KURIER: 542.000 Euro gibt Österreich laut einem aktuellen Rechnungshof-Bericht durchschnittlich für die universitäre Ausbildung von Medizinstudenten aus. Fast ein Drittel der Absolventen ergreift aber nicht den Arztberuf – zumindest nicht in Österreich. Warum, Herr Müller?
Markus Müller: Österreich steht im internationalen Vergleich, sowohl was die Ärztedichte als auch die Absolventendichte betrifft, sehr gut da. Was wir hierzulande aber haben, ist ein Qualitätsproblem bei manchen Rahmenbedingungen, die Attraktivität des Arztberufes gerade im versorgungswirksamen niedergelassenen Bereich im ländlichen Raum ist vielfach nicht gegeben. Ein Allgemeinmediziner erhält beispielsweise heute für einen Hausbesuch weniger als 100 Euro brutto. Das ist aus meiner Sicht nicht mehr zeitgemäß. 

Dabei fehlen uns gerade am Land die Hausärzte. Viele finden keine Nachfolger mehr.
Ja, was aber auch daran liegt, dass die junge Generation eher urban orientiert ist. Ländliche Gegenden, die infrastrukturtechnisch schlecht ausgebaut sind, sind  für viele nicht attraktiv. Die jungen Kollegen sind heute auch mobiler als  noch vor 30 Jahren. Mit einem Universitätsabschluss können diese Kollegen auf der ganzen Welt arbeiten, sie suchen sich heute den für sie persönlich besten Ort aus. Das ist zu oft leider nicht Österreich. 

Die Schweiz, aber auch Deutschland und England, gelten als die Medizin-Auswanderungsländer schlechthin. Was machen diese Länder denn besser als Österreich?
Einiges, das reicht von der Arbeitszeitregelung bis hin zur Bezahlung.
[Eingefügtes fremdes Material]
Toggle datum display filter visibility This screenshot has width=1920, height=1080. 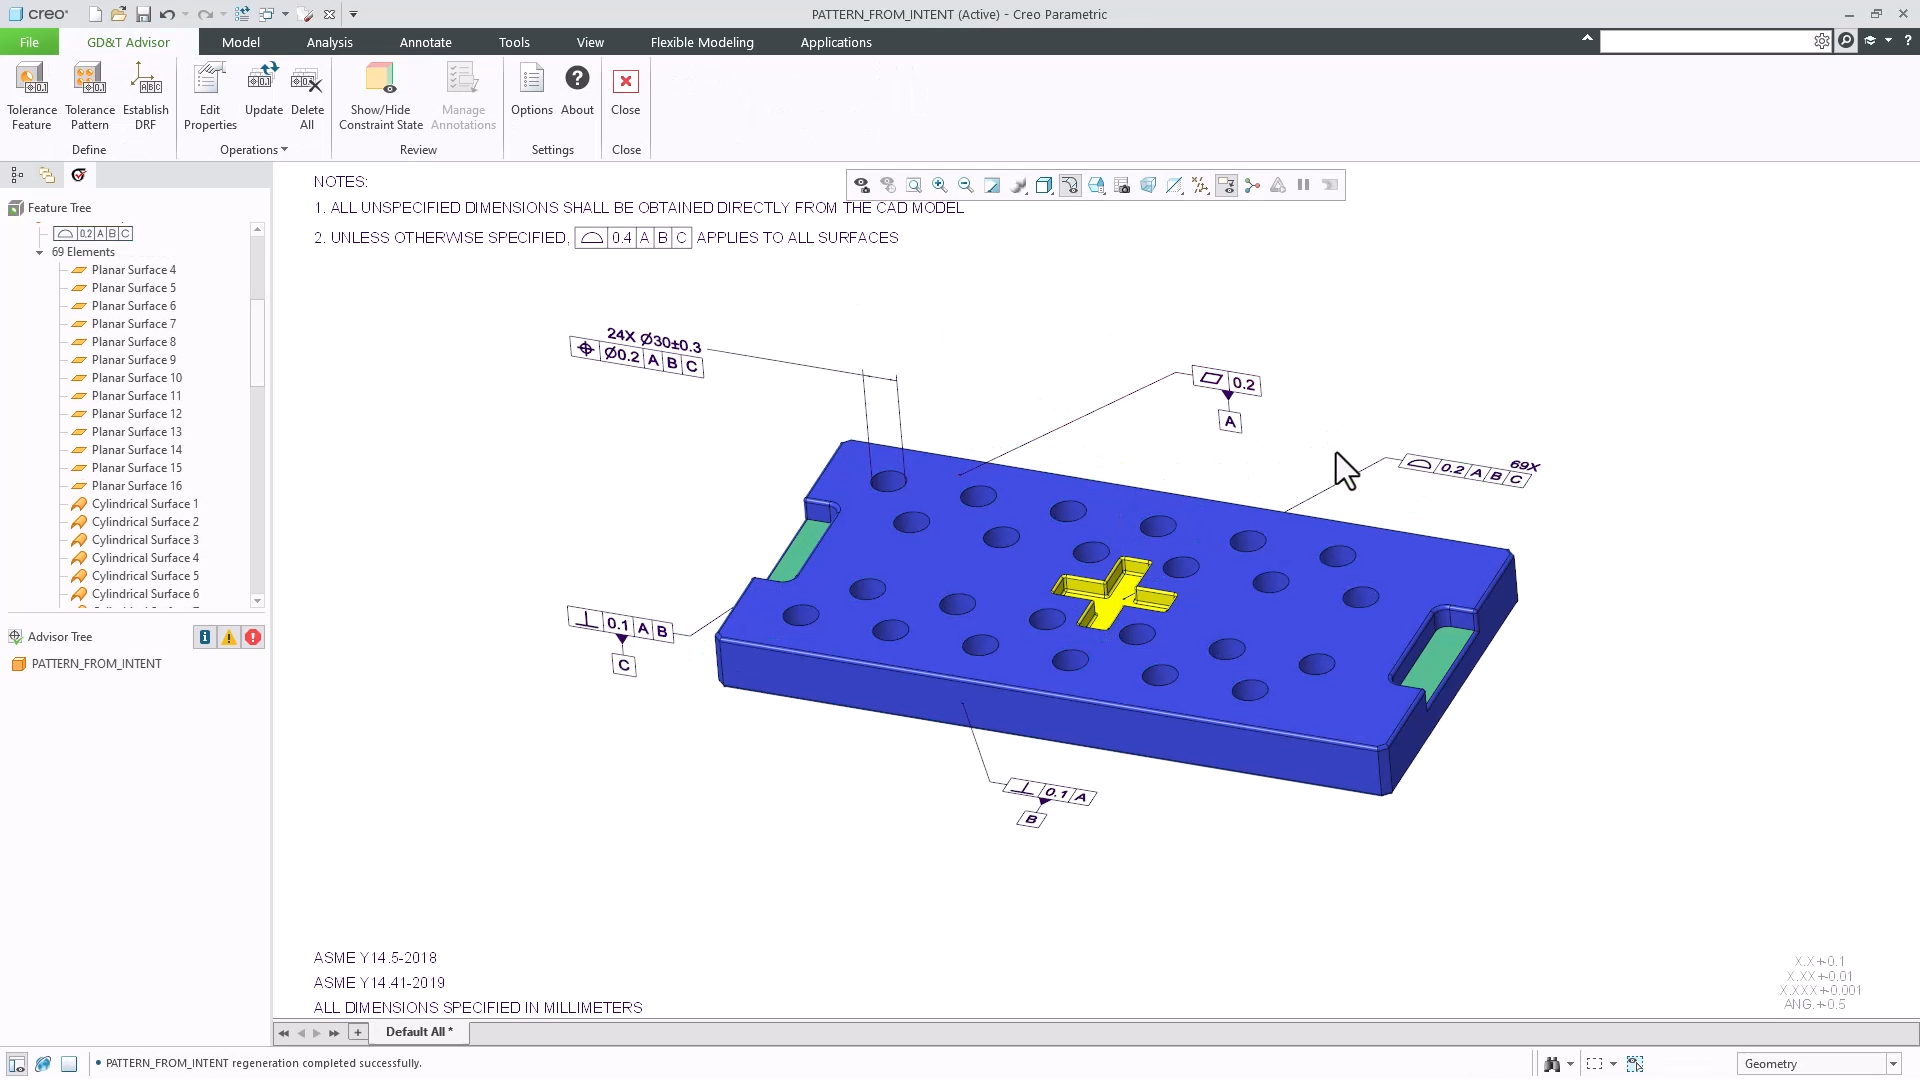pyautogui.click(x=1200, y=185)
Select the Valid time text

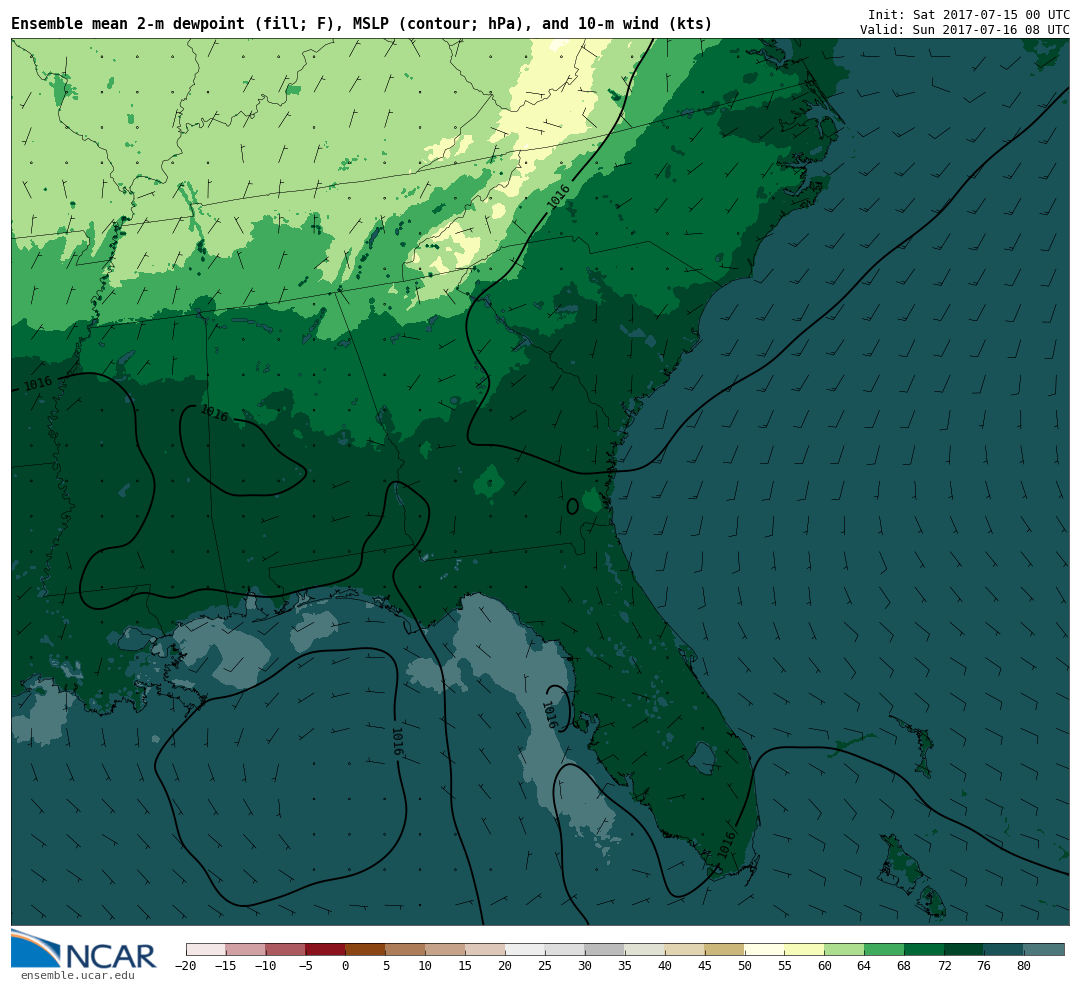tap(964, 30)
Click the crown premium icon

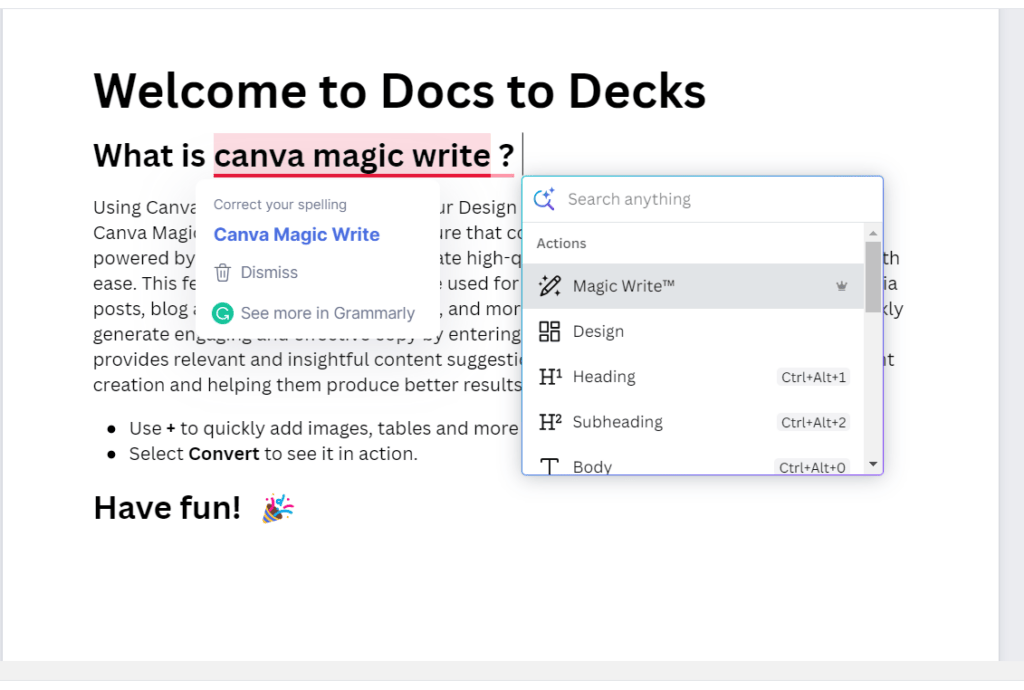tap(842, 286)
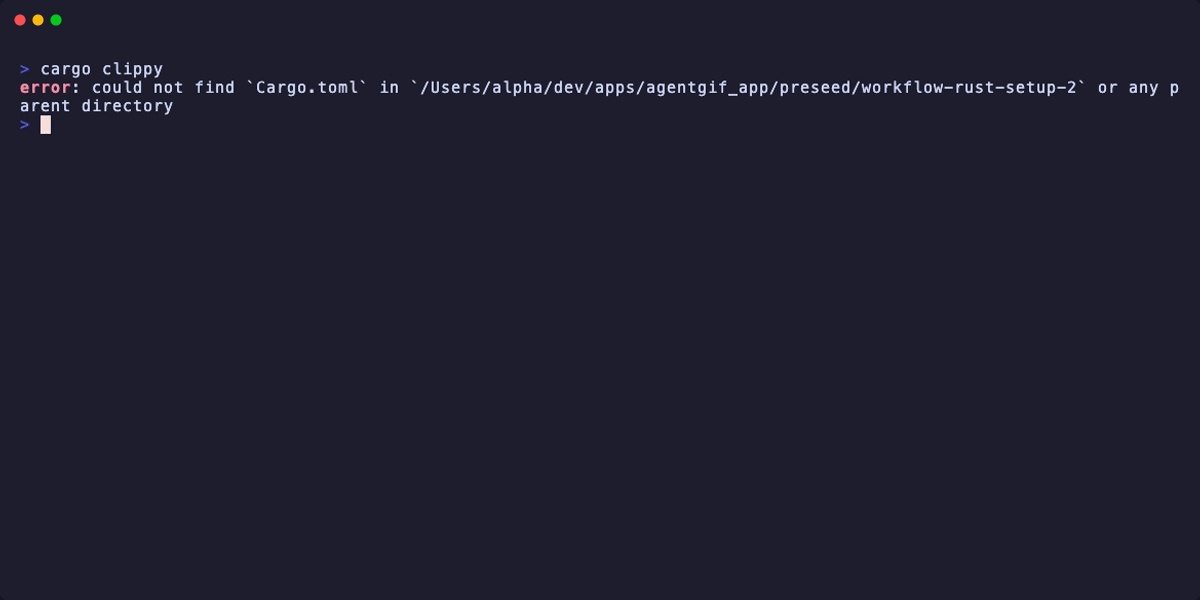
Task: Select the red 'error:' label text
Action: pyautogui.click(x=44, y=87)

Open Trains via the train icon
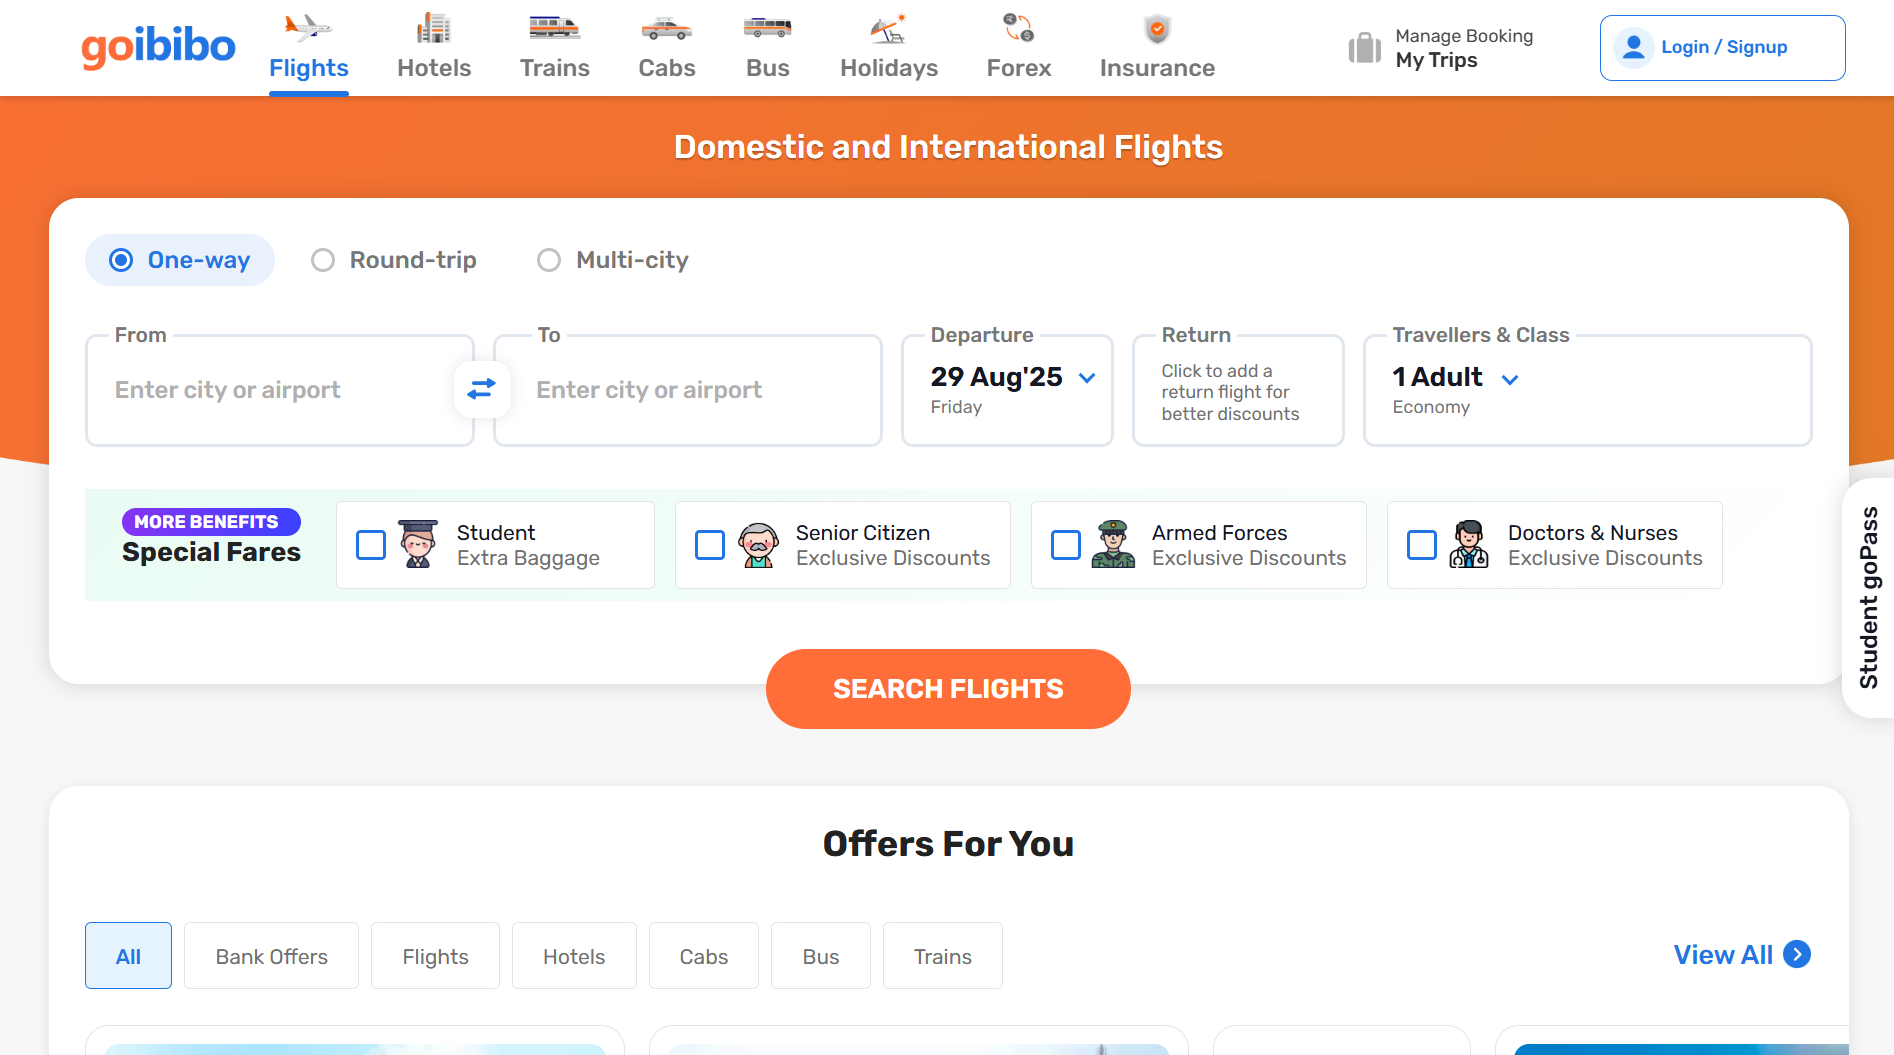[554, 28]
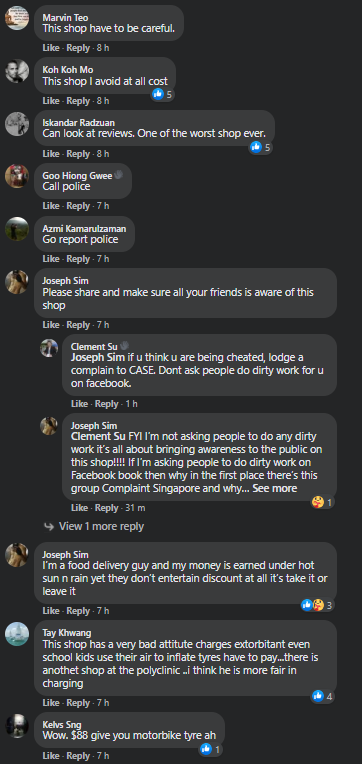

Ein großes Thema ist sicher auch die Aufteilung der Arbeit in den medizinischen Berufen insgesamt. Wir haben in Österreich einen sehr gut dokumentierten Pflegemangel. Dieser Mangels wirkt sich  auch auf die Arbeitsbedingungen der Jungmediziner  aus. Viele Tätigkeiten, die in anderen Ländern von Pflege-, technischem- oder administrativen  Personal abgedeckt werden, müssen hierzulande von Ärzten übernommen werden. Die junge Generation will das aber nicht mehr. Sie sagt sich: Ich bin ausgebildet, um ärztlich tätig zu sein, und  keine Sekretariats-, Pflege-, oder technische Kraft.  

Sie haben die Bezahlung angesprochen. Bis 2015 waren die Gehälter angestellter Ärzte in Österreich vergleichsweise niedrig. Mit der Novelle des Krankenanstalten-Arbeitszeitgesetzes (KA-AZG) wurden diese um rund 30 Prozent angehoben. Ist das Thema damit nicht erledigt?
Mit dieser Novelle wurde zumindest der Gehaltsunterschied zu Deutschland ausgeglichen. Das ist positiv. In Ländern wie der Schweiz, England, Neuseeland und letztlich auch der USA sind die Ärztegehälter aber nach wie vor  höher als in Österreich.  

Das alles hat dazu geführt, dass wir in Österreich von einem Ärztemangel sprechen müssen?
Einen quantitativem Ärztemangel gibt es so de facto nicht. In den 90er Jahren hatten wir in Österreich rund 20.000 Ärzte, damals wurde von einer Ärzteschwemme geredet. Heute haben wir 45.000 Ärzte in der Ärzteliste und es wird von einem angeblichen Mangel gesprochen. Was wir haben, ist ein massives Verteilungsproblem mit einem starken Stadt-Land-Gefälle im versorgungswirksamen, niedergelassenen Bereich und einem Mangel  in gewissen Fachbereichen. Letzteres hängt auch an ökonomischen Faktoren, sodass wir  beispielsweise keinen Mangel an plastischen Chirurgen haben, aber zu wenige Kinder- und Jugendpsychiater, die dringend benötig würden.  

Ein Problem, das auch die Aufstockung der Studienplätze – bis 2028 werden es schrittweise 200 Plätze mehr – nicht lösen kann.
Richtig, es gibt hierzulande ja keinen quantitativen Mangel an Studienplätzen oder Absolventen, sondern Strukturdefizite in gewissen Versorgungsbereichen. Das ist etwas, das wir als Universität nicht lösen können. Es ist ein Problem, das  im post-graduellen Bereich auftritt. Deshalb muss es auch dort gelöst werden. Wird es das nicht, bringen mehr Absolventen auch nichts.

Der Med-Uni-Rektor

Markus Müller  promovierte 1993 „sub-auspiciis“ an der Medizinischen Fakultät der Universität Wien und absolvierte danach Ausbildungen zum Facharzt für Innere Medizin in Österreich, Schweden und den USA. 2015 übernahm der gebürtige Kärntner die Führung der Med-Uni-Wien von Langzeitrektor Wolfgang Schütz. Müller ist zudem Präsident des Obersten Sanitätsrats, der das Gesundheitsministerium bei grundsätzlichen medizinischen Fragestellungen berät.